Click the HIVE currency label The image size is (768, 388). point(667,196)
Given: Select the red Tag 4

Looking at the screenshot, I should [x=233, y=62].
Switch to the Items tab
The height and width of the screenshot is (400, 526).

========================================================================

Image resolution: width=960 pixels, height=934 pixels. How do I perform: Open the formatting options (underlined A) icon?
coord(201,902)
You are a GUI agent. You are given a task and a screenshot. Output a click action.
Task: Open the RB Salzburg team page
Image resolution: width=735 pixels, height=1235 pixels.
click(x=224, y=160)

========================================================================

Goal of the exercise
Give again exactly, and only, the lines above starting at the one with "Given: Select the red Tag 4" and ending at the one with "The height and".

Finished task
Given: Select the red Tag 4

Looking at the screenshot, I should [x=233, y=62].
Switch to the Items tab
The height and width of the screenshot is (400, 526).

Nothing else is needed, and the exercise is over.